I am trying to figure out what these measurements would be for a 2.5 meter (I would settle for 2 meters). Doesn't have to be super precise, just a good idea of how bright it will be at that distance.

Any help would be much appreciated!

thanks,
erik

(obligatory emoticon: )


----------



## fadingrae (Mar 24, 2011)

In units of lux (LX), 1LX = 1Lm/m2.

So you can calculate.


----------



## videoman (Mar 26, 2011)

For 2 meters I would say 4X LESS than it is at 1 meter. Light intensity is reduced by a factor of 4 EACH time the distance doubles, hence at 4 metres it would be NOT 4 X less but 16X less (4X4) than at 1 meter value and at 8 metres it would be ( 8X8) 64 times LESS, 16 meter distance is 16X16 = 256 times LESS, and so on and so forth. To answer you question : the 1250 RGBA lux at 2 meters would be 1250/4 = 312.5 lux and at 2.5 meters approximately 25% less than that.
I think that is called the inverse square law of light value over distance. 2X2,4X4,8X8,16X16,32X32 etc.


----------



## HooNz (Apr 20, 2011)

videoman said:


> For 2 meters I would say 4X LESS than it is at 1 meter. Light intensity is reduced by a factor of 4 EACH time the distance doubles, hence at 4 metres it would be NOT 4 X less but 16X less (4X4) than at 1 meter value and at 8 metres it would be ( 8X8) 64 times LESS, 16 meter distance is 16X16 = 256 times LESS, and so on and so forth. To answer you question : the 1250 RGBA lux at 2 meters would be 1250/4 = 312.5 lux and at 2.5 meters approximately 25% less than that.
> I think that is called the inverse square law of light value over distance. 2X2,4X4,8X8,16X16,32X32 etc.

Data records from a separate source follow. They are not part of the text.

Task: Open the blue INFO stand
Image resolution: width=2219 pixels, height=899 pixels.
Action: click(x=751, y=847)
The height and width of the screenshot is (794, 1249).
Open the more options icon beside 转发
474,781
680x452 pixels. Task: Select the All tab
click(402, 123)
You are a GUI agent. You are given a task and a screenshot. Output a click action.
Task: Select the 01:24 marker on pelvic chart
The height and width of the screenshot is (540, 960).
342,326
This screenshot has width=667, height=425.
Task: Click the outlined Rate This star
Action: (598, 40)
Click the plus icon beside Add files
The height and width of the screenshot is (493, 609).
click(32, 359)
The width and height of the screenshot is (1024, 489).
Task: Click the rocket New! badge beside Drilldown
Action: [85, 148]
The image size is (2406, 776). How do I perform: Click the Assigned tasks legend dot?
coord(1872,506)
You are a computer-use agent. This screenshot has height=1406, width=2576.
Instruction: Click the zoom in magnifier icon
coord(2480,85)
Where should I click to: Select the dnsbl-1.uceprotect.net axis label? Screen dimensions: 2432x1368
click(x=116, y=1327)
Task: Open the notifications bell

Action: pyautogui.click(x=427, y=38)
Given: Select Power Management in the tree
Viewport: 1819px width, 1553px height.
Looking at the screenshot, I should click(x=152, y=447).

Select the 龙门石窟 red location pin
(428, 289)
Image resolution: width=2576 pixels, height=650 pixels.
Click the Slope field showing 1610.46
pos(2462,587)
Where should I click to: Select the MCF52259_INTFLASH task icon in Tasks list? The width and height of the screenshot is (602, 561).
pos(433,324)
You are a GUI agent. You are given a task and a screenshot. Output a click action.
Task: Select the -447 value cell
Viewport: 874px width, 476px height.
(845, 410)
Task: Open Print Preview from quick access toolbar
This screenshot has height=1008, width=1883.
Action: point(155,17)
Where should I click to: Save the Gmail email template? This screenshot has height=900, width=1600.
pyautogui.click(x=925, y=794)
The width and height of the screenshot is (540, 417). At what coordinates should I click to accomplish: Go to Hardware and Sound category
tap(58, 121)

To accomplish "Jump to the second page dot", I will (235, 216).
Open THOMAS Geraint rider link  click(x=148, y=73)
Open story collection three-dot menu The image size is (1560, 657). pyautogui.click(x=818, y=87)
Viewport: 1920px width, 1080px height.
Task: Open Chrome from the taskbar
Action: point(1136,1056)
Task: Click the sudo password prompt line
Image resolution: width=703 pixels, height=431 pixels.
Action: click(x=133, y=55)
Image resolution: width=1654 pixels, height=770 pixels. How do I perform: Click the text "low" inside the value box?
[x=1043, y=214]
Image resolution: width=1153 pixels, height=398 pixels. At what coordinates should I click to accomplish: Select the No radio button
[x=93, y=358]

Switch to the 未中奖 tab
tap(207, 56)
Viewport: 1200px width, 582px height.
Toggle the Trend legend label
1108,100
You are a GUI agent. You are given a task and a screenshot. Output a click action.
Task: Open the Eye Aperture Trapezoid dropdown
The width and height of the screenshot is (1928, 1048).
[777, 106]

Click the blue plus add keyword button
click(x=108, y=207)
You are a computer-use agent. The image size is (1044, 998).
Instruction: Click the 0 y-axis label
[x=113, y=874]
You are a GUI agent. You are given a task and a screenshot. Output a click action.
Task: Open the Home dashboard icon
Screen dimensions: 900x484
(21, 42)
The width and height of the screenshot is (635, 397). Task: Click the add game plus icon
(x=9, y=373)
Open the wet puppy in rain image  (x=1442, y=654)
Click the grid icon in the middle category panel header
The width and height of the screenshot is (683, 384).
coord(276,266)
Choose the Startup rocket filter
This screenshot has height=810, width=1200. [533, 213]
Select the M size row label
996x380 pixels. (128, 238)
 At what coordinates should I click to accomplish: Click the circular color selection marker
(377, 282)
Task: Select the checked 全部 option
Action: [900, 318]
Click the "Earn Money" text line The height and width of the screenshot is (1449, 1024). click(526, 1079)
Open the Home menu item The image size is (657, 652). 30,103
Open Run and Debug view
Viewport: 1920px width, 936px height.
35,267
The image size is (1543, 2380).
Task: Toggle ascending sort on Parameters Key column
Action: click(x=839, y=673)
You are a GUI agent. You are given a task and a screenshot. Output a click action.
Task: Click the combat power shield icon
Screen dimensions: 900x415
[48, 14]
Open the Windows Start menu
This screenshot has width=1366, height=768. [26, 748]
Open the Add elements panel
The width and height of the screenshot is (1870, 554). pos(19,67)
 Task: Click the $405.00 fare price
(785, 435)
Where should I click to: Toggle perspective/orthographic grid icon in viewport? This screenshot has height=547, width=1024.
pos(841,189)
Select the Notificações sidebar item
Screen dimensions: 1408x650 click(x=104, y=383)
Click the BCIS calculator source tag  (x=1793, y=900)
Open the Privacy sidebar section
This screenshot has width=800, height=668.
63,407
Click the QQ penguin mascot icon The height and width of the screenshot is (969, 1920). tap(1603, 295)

As a side reader that info i found interesting , and strange too as even though light obviously is sourced from somewhere (electrons/battery) i really never associated that until i saw the inverse square bit and remembered this http://en.wikipedia.org/wiki/Radio_propagation , so to put that into perspective , more gain at the Antenna and directional capabilities is quite similar .

Antenna would be the emitter surface and directional the collimator , thanks for the thread !.
Paul :wave:


----------